Soz quotes a police officer saying that he was summoned by Jagmohan and told, "loading shoding me madam karna aur koi attack shattack nahi hona chahiye," (help the people move their belongings and see that they are not attacked).

"He (Jagmohan) had thought that his strong methods would work and he would be able to restore peace within a short time," reads the book.  But the peace never happened, his curfews forced people to assemble in mosques, Gawkadal massacre happened, AFSPA had to be promulgated and so on.

It is not only contemporary history that Soz has touched upon in the book, but he has included earliest neolithic history too. From the rich archeological site of Burzahom the books travels to various foreigners who have described Kashmir. It is fascinating to see so much has been written by people who have travelled to Kashmir, who wished to travel to Kashmir and who never visited Kashmir from all around the world.

From Claudius Ptolemy of Greek describing Kashmir to magnum opus of Kalhana, Soz has summarised almost every important writer.  With 146 references including books, documents, articles , the book is packed with valuable information and it makes reader to go to the original fascinating sources too.

Marco Polo has mentioned Kashmiris as magicians and rain makers. 

Major part of the book is devoted to the oppression and suffering of Kashmiris. A single defeat in 1586 at the hands of Mughals pushed Kashmir into ever changing hands of ruthless rulers. The chapters of book are akin to a roller coaster ride through horrors.

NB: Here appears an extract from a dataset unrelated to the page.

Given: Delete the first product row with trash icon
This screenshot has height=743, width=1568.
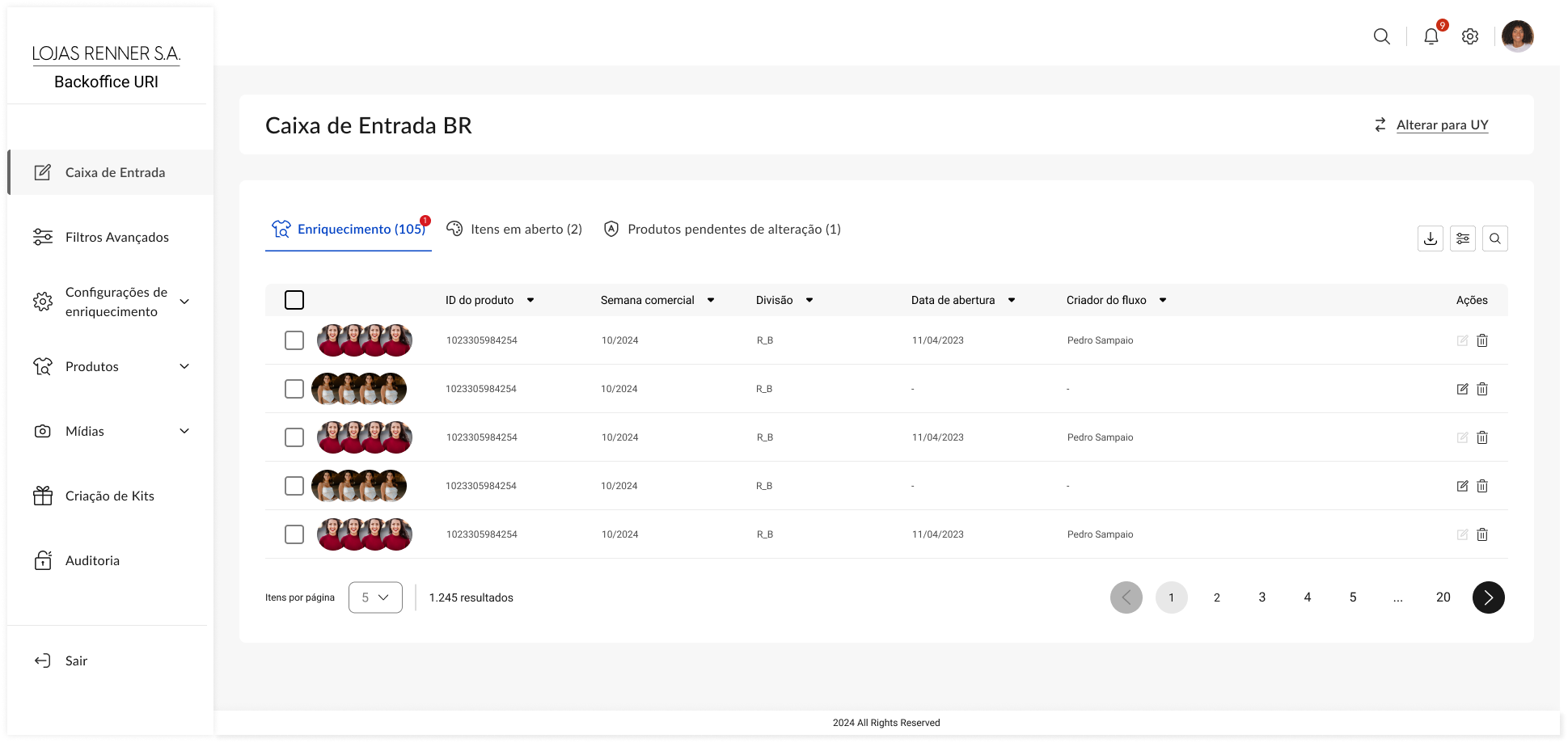Looking at the screenshot, I should pyautogui.click(x=1481, y=340).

However foreign traveller have also been critical of Kashmiris. The book quotes George Forster as saying that once a Kashmiri gets some authority he teases his fellow Kashmiris and indulges in pocketing as much money as possible. He goes on to say that a Kashmiri can be both a good friend and the worst enemy.

Other accounts by M A Stein, Fa Hian, Hiuen Tsiang, Al-Beruni, Kalhana, Francois Bernier, Robert Thorpe, Arthur Neve, Walter Lawrence and others are worth reading. Most of them despise the character of Kashmiris but on the same hand blame continuous oppression for the same.

"Most of the traveller had only been confined to Srinagar and they would met boatmen and few handicraft traders. They never went to rural areas barring people like Lawrence. I wanted to negate their opinion about Kashmiris because they had limited knowledge," said Soz.

Regarding 1846 sale of Kashmir to Dogra ruler Gulab Singh the book quotes Captain Knight, "For seventy five lac of rupees, the unfortunate Kashmiris were handed over to the tender mercies of the most thorough ruffian that ever was created- a villain from a kingdom down to half penny."

The book also describes what led to the start of armed insurgency and blames former Chief Minister Dr Farooq Abdullah for the same. According to Soz MUF would have won 10-12 seats had the 1987 elections be allowed to be conducted in a fair manner. Instead they were rigged and culmination of events led to armed uprising.

Soz mention in the book that he had himself led a delegation to dissuade Mufti Mohammed Sayeed from appointing Jagmohan as Governor, but he didn't listen.

The book goes through spread of militancy, kidnapping of Rubaiya Sayed, Nahid Soz and others.    Regarding the post Burhan era, the book says "Now, Kashmir is in a mode of revolt," and urges for dialogue as it is the only way to avert further bloodshed and find the solution. He bats for dialogue with Hurriyat leaders as a start towards the final solution.

The book advocates solution on the lines of former Pakistan president General Parvez Musharraf's four point formula. Soz says that more was in cards but rise of extremist forces and political situation in Pakistan gave it a setback one after another. Soz quotes Musharraf as saying that Kashmiris will "prefer to be independent" if they are given a chance to "exercise their free will" seems to be "correct even today", but adds that the option is off the table.

Soz terms eroding of autonomy as an open and dangerous assault and hints that Delhi Agreement of 1952 between (Jawaharlal) Nehru and the Sheikh could be basis of the future solution.